### Jobs
A – Write out the passage about the fruit from "The fruit comes" to "some of my own.".
B – List every container or kitchen tool named in the passage about the fruit.

The fruit comes in red and yellow but they all taste the same. This must be a red tree because fruit is just starting to turn red, and there were others on the ground that were totally red. You almost need a bucket to take them home. I’ve taken them home in plastic bags but the juice leaks out, so the bag better not have a hole in it. The fruit has a somewhat odd, pungent smell and taste, in my opinion, but I like it. I put the fruit in the blender with enough water to blend, and then put it in the strainer to get the juice separated from the pulp. Then, I add some vanilla and sweetener and pour it over ice, or add it to smoothies with other fruit. The fruit can also just be chopped up and cooked with some sugar (or sweetener of choice) and it’s wonderful. I’ve only tried it once this way so this year I’m going to try and cook some of my own.

### Source excerpt
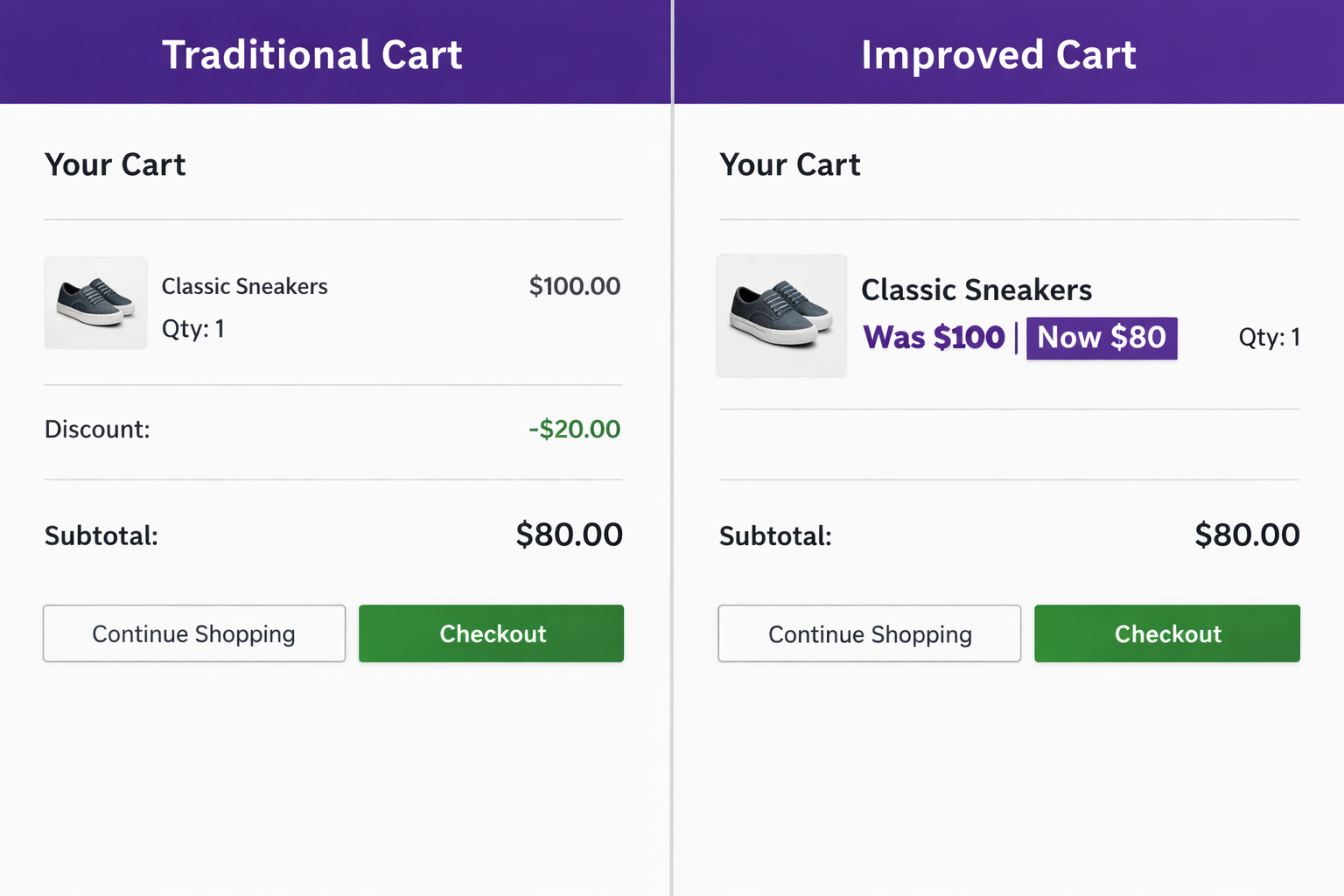
Task: Click the Your Cart heading on the left
Action: 115,164
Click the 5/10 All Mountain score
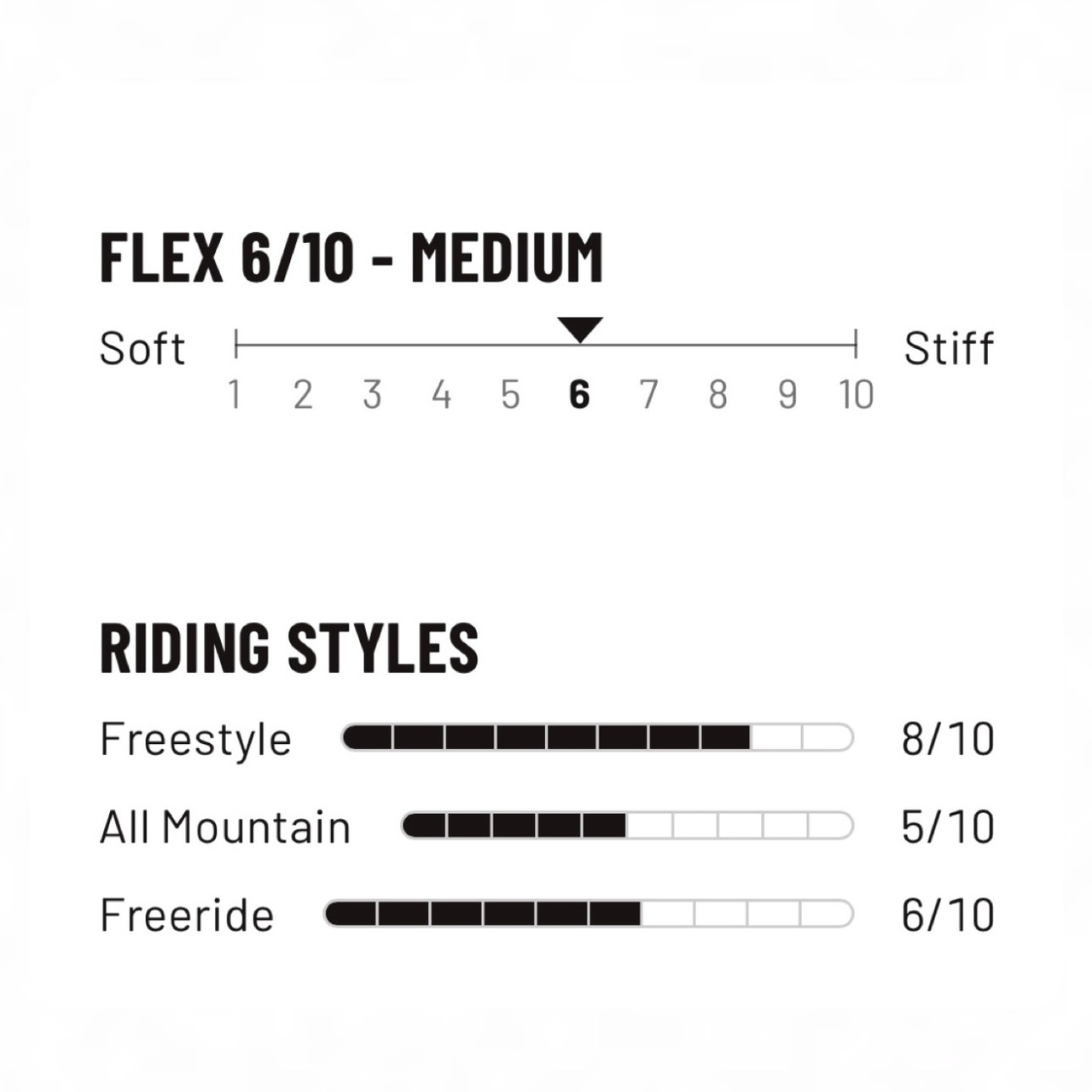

### Responses to the tasks
A –
The fruit comes in red and yellow but they all taste the same. This must be a red tree because fruit is just starting to turn red, and there were others on the ground that were totally red. You almost need a bucket to take them home. I’ve taken them home in plastic bags but the juice leaks out, so the bag better not have a hole in it. The fruit has a somewhat odd, pungent smell and taste, in my opinion, but I like it. I put the fruit in the blender with enough water to blend, and then put it in the strainer to get the juice separated from the pulp. Then, I add some vanilla and sweetener and pour it over ice, or add it to smoothies with other fruit. The fruit can also just be chopped up and cooked with some sugar (or sweetener of choice) and it’s wonderful. I’ve only tried it once this way so this year I’m going to try and cook some of my own.

B –
bucket
plastic bags
blender
strainer